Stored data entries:
══════════

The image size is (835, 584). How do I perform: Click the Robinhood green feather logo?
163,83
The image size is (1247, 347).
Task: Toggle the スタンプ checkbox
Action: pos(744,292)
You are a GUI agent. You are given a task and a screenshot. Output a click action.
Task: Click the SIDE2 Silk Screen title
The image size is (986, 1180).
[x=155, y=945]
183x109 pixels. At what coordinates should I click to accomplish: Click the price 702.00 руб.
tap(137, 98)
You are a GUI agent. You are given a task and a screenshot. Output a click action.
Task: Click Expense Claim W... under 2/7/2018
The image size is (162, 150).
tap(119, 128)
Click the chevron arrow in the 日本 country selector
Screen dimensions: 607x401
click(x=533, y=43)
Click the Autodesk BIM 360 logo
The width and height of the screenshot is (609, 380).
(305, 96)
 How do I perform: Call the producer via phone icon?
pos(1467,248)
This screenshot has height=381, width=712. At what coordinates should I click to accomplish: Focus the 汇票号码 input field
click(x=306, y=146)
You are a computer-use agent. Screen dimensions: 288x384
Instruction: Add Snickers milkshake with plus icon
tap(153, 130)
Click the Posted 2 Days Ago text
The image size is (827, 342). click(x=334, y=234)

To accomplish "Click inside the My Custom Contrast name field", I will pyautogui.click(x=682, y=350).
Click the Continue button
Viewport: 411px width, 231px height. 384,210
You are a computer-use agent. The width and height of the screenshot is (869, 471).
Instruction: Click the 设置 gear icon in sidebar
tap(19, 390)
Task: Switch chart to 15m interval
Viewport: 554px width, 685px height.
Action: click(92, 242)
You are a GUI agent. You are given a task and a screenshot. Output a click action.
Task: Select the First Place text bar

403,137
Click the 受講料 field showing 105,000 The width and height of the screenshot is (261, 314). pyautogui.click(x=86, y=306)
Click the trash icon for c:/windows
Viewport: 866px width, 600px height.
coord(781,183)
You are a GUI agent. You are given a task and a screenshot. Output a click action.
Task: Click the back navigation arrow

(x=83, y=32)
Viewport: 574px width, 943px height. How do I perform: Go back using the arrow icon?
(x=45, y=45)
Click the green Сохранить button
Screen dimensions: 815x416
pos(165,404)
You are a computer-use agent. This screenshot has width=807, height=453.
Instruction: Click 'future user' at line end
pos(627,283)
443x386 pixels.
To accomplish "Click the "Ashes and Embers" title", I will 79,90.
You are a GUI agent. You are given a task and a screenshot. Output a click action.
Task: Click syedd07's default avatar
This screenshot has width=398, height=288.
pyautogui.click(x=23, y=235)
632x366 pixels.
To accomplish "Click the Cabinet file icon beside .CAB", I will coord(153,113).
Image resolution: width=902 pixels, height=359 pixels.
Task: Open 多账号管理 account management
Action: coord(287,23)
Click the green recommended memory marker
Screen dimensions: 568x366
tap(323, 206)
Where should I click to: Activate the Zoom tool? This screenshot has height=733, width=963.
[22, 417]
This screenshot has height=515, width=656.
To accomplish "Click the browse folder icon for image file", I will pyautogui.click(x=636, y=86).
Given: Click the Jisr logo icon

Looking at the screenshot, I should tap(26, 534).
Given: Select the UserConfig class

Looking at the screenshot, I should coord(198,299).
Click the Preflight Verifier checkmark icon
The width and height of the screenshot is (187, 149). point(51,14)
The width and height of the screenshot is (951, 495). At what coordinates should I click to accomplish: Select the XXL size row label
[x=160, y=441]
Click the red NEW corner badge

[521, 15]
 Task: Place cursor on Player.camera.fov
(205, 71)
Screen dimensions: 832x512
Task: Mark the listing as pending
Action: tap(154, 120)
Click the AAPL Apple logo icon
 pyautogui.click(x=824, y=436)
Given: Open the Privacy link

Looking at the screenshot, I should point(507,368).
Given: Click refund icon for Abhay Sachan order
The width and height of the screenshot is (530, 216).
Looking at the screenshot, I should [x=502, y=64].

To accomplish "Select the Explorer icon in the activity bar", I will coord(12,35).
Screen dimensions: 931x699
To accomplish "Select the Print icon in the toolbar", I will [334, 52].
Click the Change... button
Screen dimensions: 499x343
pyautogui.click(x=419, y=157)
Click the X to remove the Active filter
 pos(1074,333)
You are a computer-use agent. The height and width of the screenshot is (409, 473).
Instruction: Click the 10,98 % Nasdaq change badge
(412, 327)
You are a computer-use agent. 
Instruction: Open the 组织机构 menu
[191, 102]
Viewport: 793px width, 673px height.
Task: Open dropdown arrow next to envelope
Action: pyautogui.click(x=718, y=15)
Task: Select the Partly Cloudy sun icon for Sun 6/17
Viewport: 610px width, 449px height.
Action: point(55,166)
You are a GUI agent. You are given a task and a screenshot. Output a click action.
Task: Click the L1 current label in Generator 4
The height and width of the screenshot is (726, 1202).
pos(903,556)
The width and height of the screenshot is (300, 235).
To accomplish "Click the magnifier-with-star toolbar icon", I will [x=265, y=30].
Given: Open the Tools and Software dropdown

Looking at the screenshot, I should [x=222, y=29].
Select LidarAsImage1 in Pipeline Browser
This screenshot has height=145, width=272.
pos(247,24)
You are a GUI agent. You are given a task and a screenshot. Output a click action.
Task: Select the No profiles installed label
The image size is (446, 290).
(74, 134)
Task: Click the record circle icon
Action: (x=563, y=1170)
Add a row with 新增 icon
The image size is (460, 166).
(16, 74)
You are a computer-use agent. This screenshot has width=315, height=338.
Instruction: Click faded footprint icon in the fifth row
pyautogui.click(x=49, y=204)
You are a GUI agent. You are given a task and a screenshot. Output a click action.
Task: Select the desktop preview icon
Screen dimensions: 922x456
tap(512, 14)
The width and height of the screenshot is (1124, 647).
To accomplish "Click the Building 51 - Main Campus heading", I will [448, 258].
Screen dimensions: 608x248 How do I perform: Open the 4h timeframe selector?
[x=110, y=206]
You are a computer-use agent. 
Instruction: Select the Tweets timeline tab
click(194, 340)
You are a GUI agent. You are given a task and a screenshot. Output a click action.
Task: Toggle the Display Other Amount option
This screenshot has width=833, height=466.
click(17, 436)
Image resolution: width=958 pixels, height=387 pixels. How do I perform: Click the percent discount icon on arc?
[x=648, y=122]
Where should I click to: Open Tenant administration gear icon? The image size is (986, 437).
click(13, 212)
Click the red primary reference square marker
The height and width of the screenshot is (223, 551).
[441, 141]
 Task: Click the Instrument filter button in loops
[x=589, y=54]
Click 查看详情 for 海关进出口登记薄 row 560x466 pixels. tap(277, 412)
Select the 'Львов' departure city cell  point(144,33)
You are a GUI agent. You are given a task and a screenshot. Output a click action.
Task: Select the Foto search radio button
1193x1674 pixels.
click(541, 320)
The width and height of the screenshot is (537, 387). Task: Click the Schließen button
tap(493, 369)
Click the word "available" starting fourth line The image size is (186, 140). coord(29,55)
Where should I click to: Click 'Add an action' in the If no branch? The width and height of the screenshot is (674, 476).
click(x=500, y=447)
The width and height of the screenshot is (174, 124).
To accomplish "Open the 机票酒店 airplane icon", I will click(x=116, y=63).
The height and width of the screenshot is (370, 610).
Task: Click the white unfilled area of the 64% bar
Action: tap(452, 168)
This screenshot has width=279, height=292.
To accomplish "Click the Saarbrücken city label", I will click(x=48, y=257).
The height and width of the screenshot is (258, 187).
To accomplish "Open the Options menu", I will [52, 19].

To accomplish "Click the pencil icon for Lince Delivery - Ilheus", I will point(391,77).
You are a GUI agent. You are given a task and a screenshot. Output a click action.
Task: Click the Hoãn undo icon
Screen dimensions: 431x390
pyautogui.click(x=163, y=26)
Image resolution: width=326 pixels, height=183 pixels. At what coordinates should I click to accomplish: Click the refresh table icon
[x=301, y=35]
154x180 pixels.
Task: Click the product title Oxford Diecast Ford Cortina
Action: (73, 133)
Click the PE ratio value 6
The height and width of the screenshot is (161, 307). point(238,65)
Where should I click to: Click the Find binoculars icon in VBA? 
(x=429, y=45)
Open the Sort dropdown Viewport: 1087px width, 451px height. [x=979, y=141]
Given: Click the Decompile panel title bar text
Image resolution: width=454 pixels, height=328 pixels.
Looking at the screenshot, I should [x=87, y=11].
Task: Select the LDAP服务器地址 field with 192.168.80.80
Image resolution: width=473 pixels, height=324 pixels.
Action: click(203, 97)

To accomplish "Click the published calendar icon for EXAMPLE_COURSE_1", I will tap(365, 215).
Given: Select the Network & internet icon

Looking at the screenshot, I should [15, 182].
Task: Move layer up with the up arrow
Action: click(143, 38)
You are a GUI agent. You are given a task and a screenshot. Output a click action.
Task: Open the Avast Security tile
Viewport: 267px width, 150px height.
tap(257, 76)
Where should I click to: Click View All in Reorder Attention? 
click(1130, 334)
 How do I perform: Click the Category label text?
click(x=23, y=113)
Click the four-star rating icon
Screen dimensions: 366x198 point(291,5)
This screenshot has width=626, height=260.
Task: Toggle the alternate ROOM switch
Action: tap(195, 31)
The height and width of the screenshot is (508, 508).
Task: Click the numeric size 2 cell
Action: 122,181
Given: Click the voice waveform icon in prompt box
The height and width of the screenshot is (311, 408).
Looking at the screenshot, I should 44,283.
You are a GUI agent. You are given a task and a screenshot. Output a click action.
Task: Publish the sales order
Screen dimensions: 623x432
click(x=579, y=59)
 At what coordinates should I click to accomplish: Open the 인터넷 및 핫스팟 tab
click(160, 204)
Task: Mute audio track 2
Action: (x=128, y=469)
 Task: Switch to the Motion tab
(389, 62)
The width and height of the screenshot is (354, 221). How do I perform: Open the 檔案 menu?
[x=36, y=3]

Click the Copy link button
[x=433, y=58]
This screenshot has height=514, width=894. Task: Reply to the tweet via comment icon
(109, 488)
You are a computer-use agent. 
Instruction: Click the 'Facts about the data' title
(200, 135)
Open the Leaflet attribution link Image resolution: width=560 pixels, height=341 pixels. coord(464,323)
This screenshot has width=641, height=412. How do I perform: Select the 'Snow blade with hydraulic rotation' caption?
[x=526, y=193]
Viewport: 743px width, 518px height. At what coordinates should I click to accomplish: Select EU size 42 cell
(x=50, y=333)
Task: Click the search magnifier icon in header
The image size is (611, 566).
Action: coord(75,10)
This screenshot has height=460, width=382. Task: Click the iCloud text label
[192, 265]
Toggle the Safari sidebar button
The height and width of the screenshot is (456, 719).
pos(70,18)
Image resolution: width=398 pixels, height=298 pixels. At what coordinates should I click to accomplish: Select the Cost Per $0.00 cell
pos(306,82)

══════════

→ Exercise prompt: Scanning the data above, count the lines in which the string "computer" occurs and state only the count.

→ Expected answer: 8